Moving to this week it’s a big one for top-tier central banks. And even though the interest rate hikes are expected to be smaller than last time, there is potential for some sizeable currency swings in coming days.

The US Federal Reserve’s Federal Open Market Committee meeting on Wednesday will be the star at the top of the festive tree.

But Tuesday’s US CPI number could see the inflation elves throw an impish spanner in the works.

After four consecutive 75bps hikes, US CPI is still lingering above 7% and the jobs market remains tight.

The FOMC is virtually nailed-on to step down to a 50bps hike on Wednesday as the committee has stated as much, saying it has made “substantial progress” so far.

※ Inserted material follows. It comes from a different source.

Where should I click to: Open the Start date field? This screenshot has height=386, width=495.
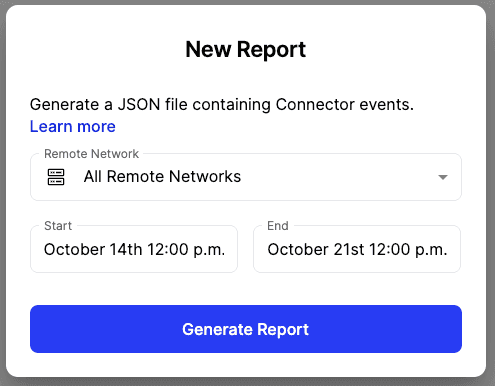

But the market saw the softer core CPI data last time and has started to price-in that policymakers will stop hiking and ‘pivot’ from the start of next year, despite Fed head Jerome Powell and other speakers generally remaining fairly hawkish and even insisting that the “ultimate level of rates will need to be somewhat higher than thought at the time of the September meeting”.

This means there is potentially a lot of unreleased tension that could explode in currency markets in the days leading up and immediately after the decision.

Traders and economists will zero-in on the ‘dot plot’ showing the pace of future rate hikes and the expected peak interest rate, as well as the latest economic projections.

Policy decisions from the Bank of England and European Central Bank follow on Thursday.

The BoE last month followed a succession of 50bps rate raises with its first ever 75bps hike, while the ECB has made two consecutive 75bps hikes.

GBP is in a stronger place since the last meeting and Threadneedle Street is expect to cap off a tumultuous year by going back to its more familiar 50bps rate increases, which will give British citizens an unwanted Christmas present of a 3.5% base rate.

Likewise, the ECB, which has tightened rates by 2% since July, is also seen downshifting to a 50bps hike but remaining fairly hawkish in terms of communications.

Other macro data in the week includes the UK jobs numbers on Tuesday and inflation on Wednesday, with the latter seeing CPI hitting a multi-decade high of 11.1% last time.

Elsewhere, there will be a number of European sentiment indicators, including the ZEW survey for Germany and the Eurozone on Tuesday, and manufacturing confidence in France on Thursday.

Ahead of the Bank of Japan's meeting next week, this Tuesday we have the quarterly Tankan survey of business, where many economists expect a deterioration in business conditions for large manufacturers and flat growth for large non-manufacturers.

Tokyo will also release tax reform proposals too.